■ **TEXT EXTRACT**:
The gender income gap, squared
November 14th, 2024
3 min
This article is brought to you by Datawrapper, a data visualization tool for creating charts, maps, and tables. Learn more.
Hi, Inga here. Are you as interested in rail transit as I am? I usually work on Datawrapper’s platform code (not related to the train platforms!), but this week I’ll be sharing a map of public transport frequency in Berlin.
I’m a big fan of trains and maps. And since I live in Berlin, the city’s transit system is a natural part of my life. For a long time, I have been thinking that there’s something missing in the maps I see around.
There are official network schemes, but those are abstract and disconnected from geographical reality. There are official maps hanging on the stops and stations, but they typically only depict a relatively small area, show everything in uniform lines, and are full of map details while only showing transport in muted colors.
The transit layer of Google Maps is useful, but it shows all tram tracks in uniform lines regardless of how many routes pass through, and it groups them in a strange way. (For example, the S45, S46 and S47 trains are displayed as a single line but the S41 and S42 trains on the Ringbahn, Berlin’s Circle Line, are displayed separately despite serving the same line in opposite directions.) Organic Maps, a popular open-source map app, also offers a “transit” layer, but it has its limitations. It’s only visible at certain zoom levels, does not display trams at all, and the locations of some features are incorrect.
Most importantly, none of these maps show the frequency of service on each line. There’s no way to distinguish between the route or line that’s serviced every 3–4 minutes and the route that’s serviced only once every 20 minutes. This data can be really interesting! So I took the matters into my own hands.
One useful thing to know is that almost all urban transit in Berlin works in 20-minute cadence during the day. (A train will come every 20 minutes, or every 10, or 5, or 6/7/7, or 5/5/10... You get the idea.) So we can represent it as a network of "lanes," or the pairs of trains or trams passing every 20 minutes in each direction.
I've decided to use data for off-peak daytime (between the morning and evening rush hours), because they are the most representative. If you were to go to a tram or train stop at some time during the day, these are the frequencies you would most likely see.
Now, to improve and simplify the scheme, lanes could be arranged to not have any intersections, except for those with bridges where tracks meet but do not merge.

■ **WHAT TO WORK ON**: Reproduce the Berlin transit article word for word from "I've decided to" to "most likely see.". The data after this point has no connection to the Berlin transit article.

■ **DATA PROVIDED**:
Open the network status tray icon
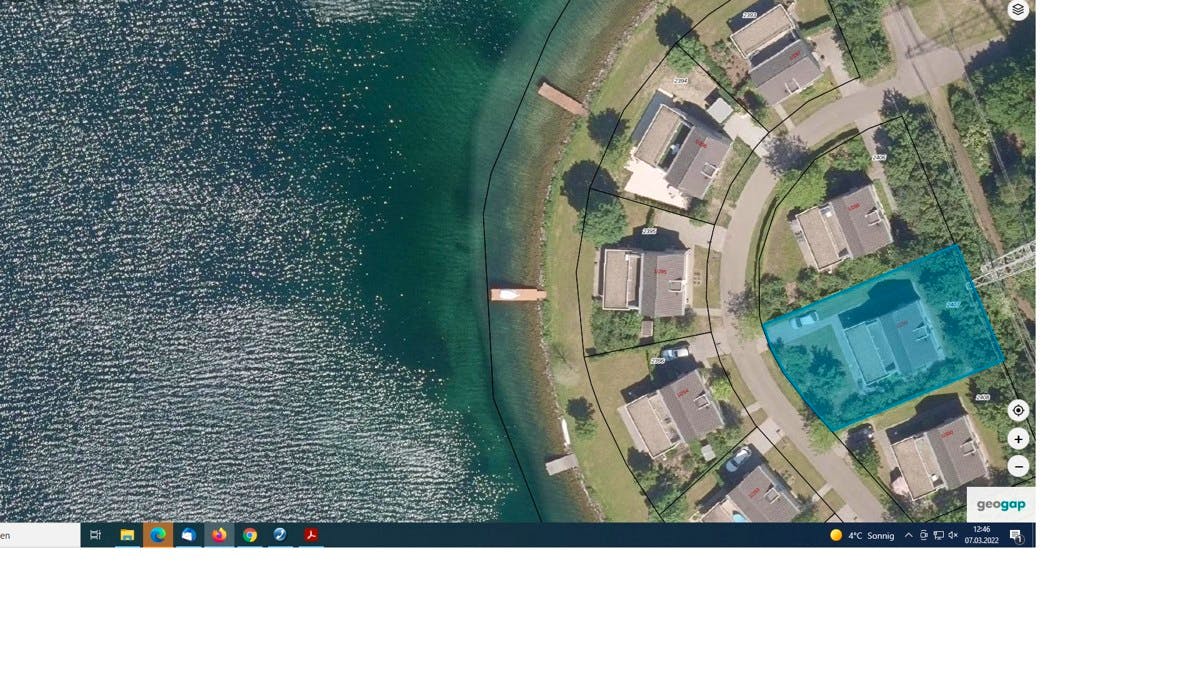Screen dimensions: 1200x675 pos(938,536)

■ **THE RESPONSE**:
I've decided to use data for off-peak daytime (between the morning and evening rush hours), because they are the most representative. If you were to go to a tram or train stop at some time during the day, these are the frequencies you would most likely see.